Provided passage -
# # #
According to the World Health Organization (WHO), depression is the most common mental disorder and the leading cause of disability and inability to work.
It proves difficult to quote specific statistical data on the incidence rates, due to the fact that patients are frequently not diagnosed, recorded and treated. It is believed that only 1/5 of patients with clinical depression report to a physician.
The disease affects women twice as often as men. And every tenth patient visiting GP has full-scale depression.
In a typically medical language, depression is defined as a long-lasting, persistent feeling of despair and hopelessness, qualitatively different from the transitional feelings of sadness/unhappiness experienced by healthy people. Patients themselves often say that “they are drawn into a black hole of despair”, “that there is only darkness and its depths.”
What are the symptoms of depression?
It often begins with a gradual loss of joy of life and pleasure. The affected person is no longer able to enjoy the things and events that have so far been experienced as joyful until their complete disappearance. It is accompanied by indifference, low mood, and a feeling of emptiness. These are often accompanied by a changeable, irritable mood, tearfulness, difficulty controlling mood, and impulsiveness. Over time, the affected persons limit their life activities, lose interest in what they were doing so far, sometimes ceasing all activities altogether. Hence, they are often perceived as lazy, cowardly, grumpy, whereas even getting out of their bed proves sometimes borders the impossible for them. Sometimes psychomotor agitation with a sense of inner tension, anxiety and inability to find a place for yourself may also be symptoms of depression. These are often accompanied by pessimistic thinking, loss of self-esteem and sometimes even depressive delusions (false judgments in which the person affected believes to be true) and fear. A growing sense of losing the meaning of life and a sense of hopelessness may lead to thoughts of death and even suicidal tendencies.
# # #
Action item -
Continue the article on depression from its last sentence, in the same style.

Dataset section -
# # #
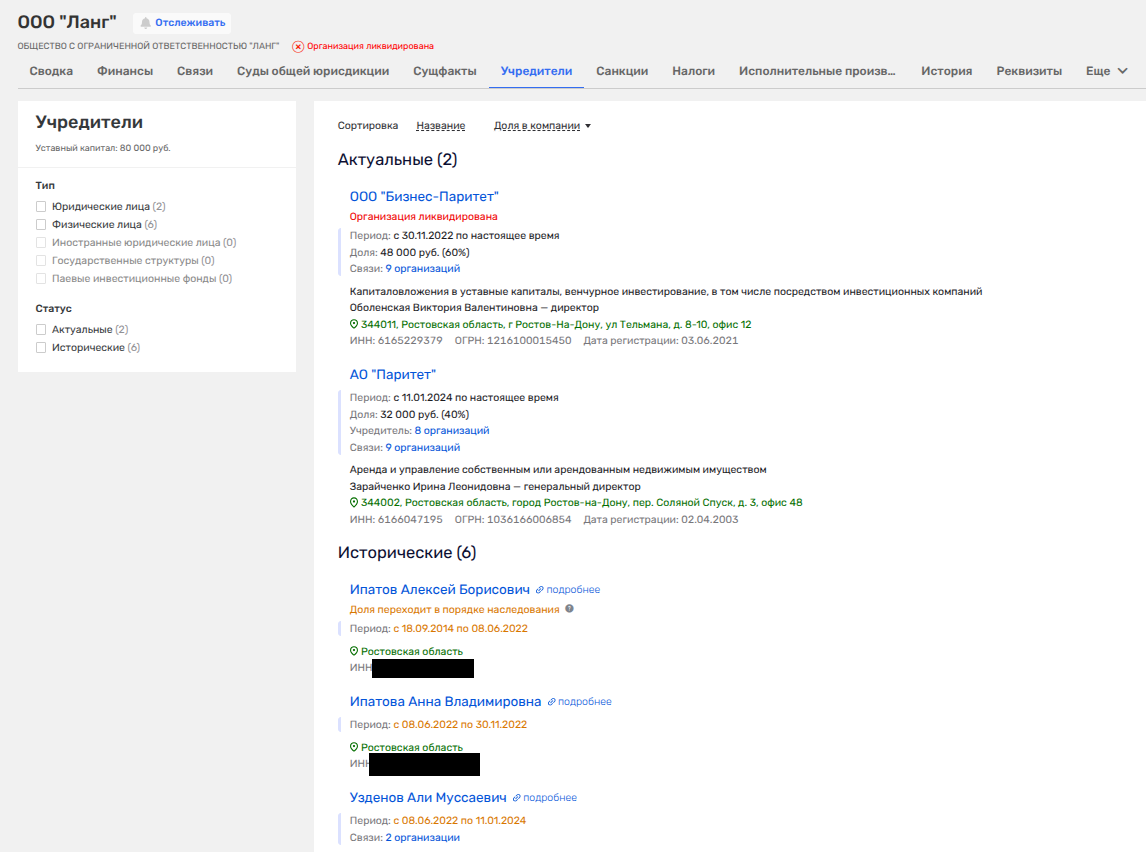Image resolution: width=1146 pixels, height=852 pixels.
Task: Click the help icon beside inheritance notice
Action: point(570,609)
# # #
Exercise answer -
A number of other atypical ailments can also occur in depression, further challenging the process of making the right diagnosis. They often include disturbances in concentration, feeling of deterioration of memory and cognitive functions, sleep disturbances (from difficulty falling asleep, through insomnia to excessive sleepiness). Frequently accompanied by non-specific appetite disorders (lack of or even excessive appetite). Lack of sex drive, changes in the sexual cycle in women, constipation, problems with swallowing, and cardiovascular disorders often mask and hinder the correct diagnosis of the disease.
Why is it so?
Unfortunately, despite extensive research, it is still difficult to pinpoint the causes of depression. What is most frequently applied to this end is the so called bio-psycho-social model. It takes the following into account:
- biological causes such as genetic factors, changes in the level of neurotransmitters in the brain, hormonal changes, chronic diseases or addictions;
- psychological factors , e.g. stressful life events and ways of coping with them, family and other relationships;
- individual, social and cultural causes, i.e. professional, school, material, housing situation, support network, feeling of loneliness).
We know that depression is a disease that is influenced by the interplay of all these factors. The latter are best researched. Depression most often affects people living in developed countries, in cities. This may indicate that depressive disorders are related to the pace of life, stress, and professional activity. A growing body of research also proves that depression is influenced by biochemical processes in the brain that the body applies to send signals from one cell to another. Recently, there has also been a series of studies which demonstrate that depression is one of the chronic complications of the disease caused by the SARS-CoV-2 virus.
In medical practice, there are several types of depression that are correlated with symptoms, severity or frequency of their occurrence, circumstances of first manifestations, etc. Therefore, we can often hear terms such as chronic or short-term, recurrent, psychotic, endogenous or exogenous, or drug-resistant depression.
When do we need help of a specialist?
Always when we feel concerned about our mental health. Your GP may be your first contact person. Whenever the severity of symptoms is significant, there is an urgent indication to consult a psychiatrist. You do not need a referral to see a psychiatrist!
How to manage depression?
Depression is a disease that we can now successfully treat.
The main objective in treating depression is to relieve symptoms and restore functioning to the pre-disease level and prevent its recurrence.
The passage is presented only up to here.